Dès le ive siècle, l’Église d’Orient commence à se séparer de celle d’Occident : tous les évêques orientaux, assemblés à Philippopoli en 342, excommunient l’évêque de Rome Jules. Et la haine qui a été depuis irréconciliable entre les prêtres chrétiens qui parlent grec, et les prêtres chrétiens qui parlent latin, commence à éclater. On oppose partout concile à concile, et le Saint-Esprit, qui les inspire, ne peut empêcher que quelquefois les Pères ne se battent à coups de bâton.
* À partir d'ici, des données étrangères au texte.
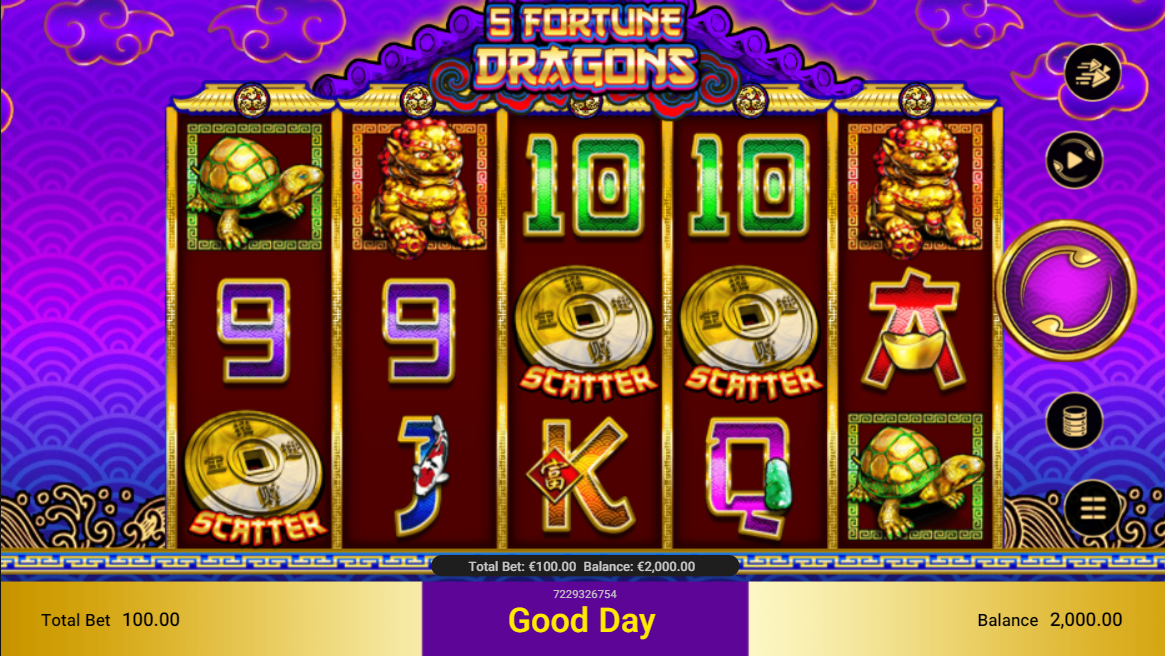Click the Total Bet 100.00 display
Le sang coule de tous côtés sous les enfants de Constantin, qui étaient des monstres de cruauté comme leur père. L’empereur Julien, le philosophe, ne peut arrêter les fureurs des chrétiens. On devrait avoir continuellement sous les yeux la 52e lettre de ce grand empereur.
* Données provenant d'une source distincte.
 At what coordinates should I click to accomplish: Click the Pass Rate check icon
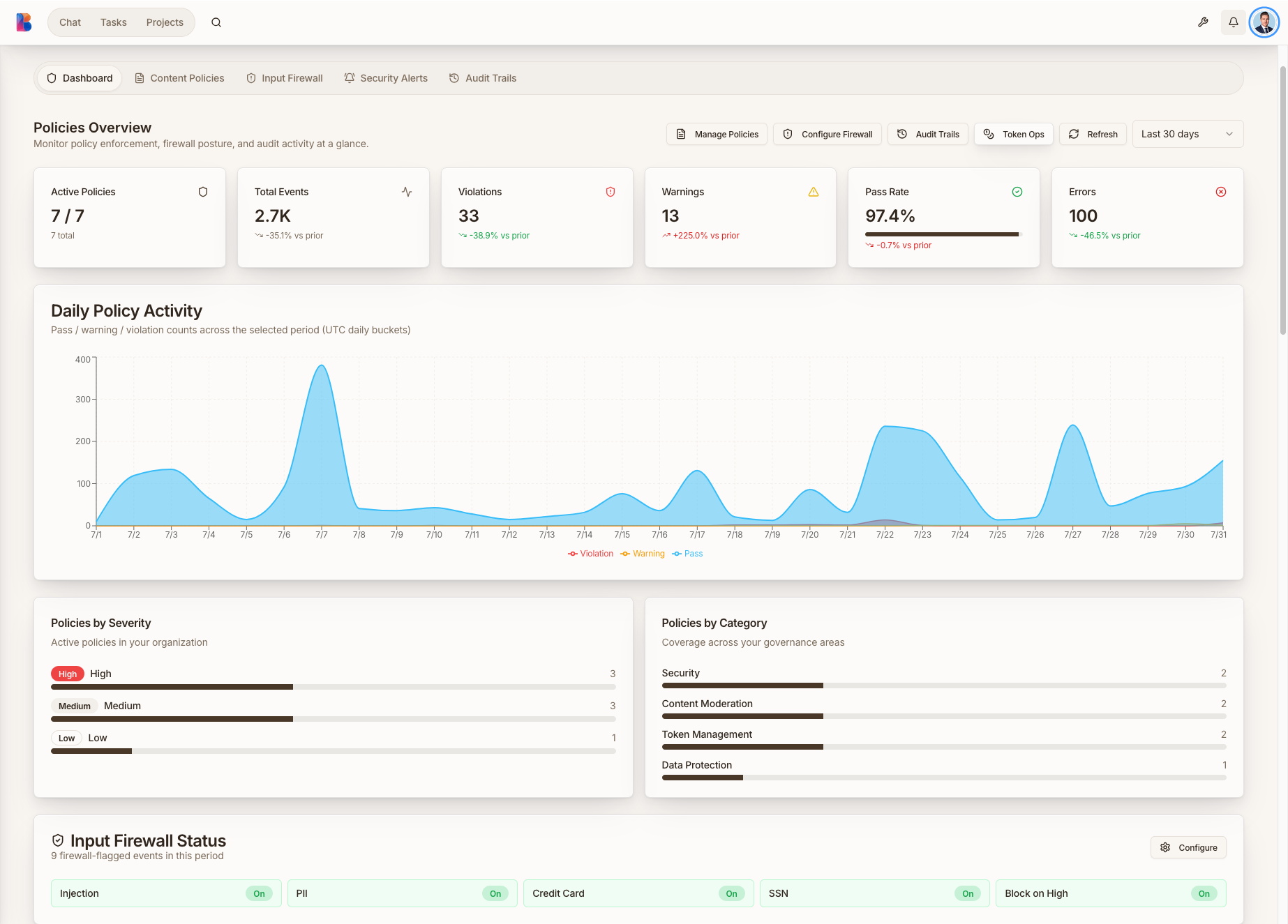pyautogui.click(x=1017, y=192)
« Sous mon prédécesseur, plusieurs chrétiens ont été chassés, emprisonnés, persécutés ; on a égorgé une grande multitude de ceux qu’on nomme hérétiques, à Samosate en Paphlagonie, en Bithynie, en Galatie, en plusieurs autres provinces ; on a pillé, on a ruiné des villes. Sous mon règne, au contraire, les bannis ont été rappelés, les biens confisqués ont été rendus. Cependant ils sont venus à ce point de fureur qu’ils se plaignent de ce qu’il ne leur est plus permis d’être cruels, et de se tyranniser les uns les autres. »

XXI.

On sait assez que l’impitoyable Théodose[2], soldat espagnol parvenu à l’empire, cruel comme Sylla et dissimulé comme Tibère, feignit d’abord de pardonner au peuple de Thessalonique, ville où il avait reçu le baptême. Ce peuple était coupable d’une sédition arrivée en 390 dans les jeux du cirque. Mais au bout de six mois, après avoir promis de tout oublier, il invita le peuple à de nouveaux jeux ; et, dès que le cirque fut rempli, il le fit entourer de soldats, avec ordre de massacrer tous les spectateurs, sans pardonner à un seul. On ne croit pas qu’il y ait jamais eu sur la terre une action si abominable. Cette horreur de sang-froid.

  1. Voyez tome XI, page 149.
  2. Surnommé le Grand, ainsi que Constantin ; voyez tome XX, page 511.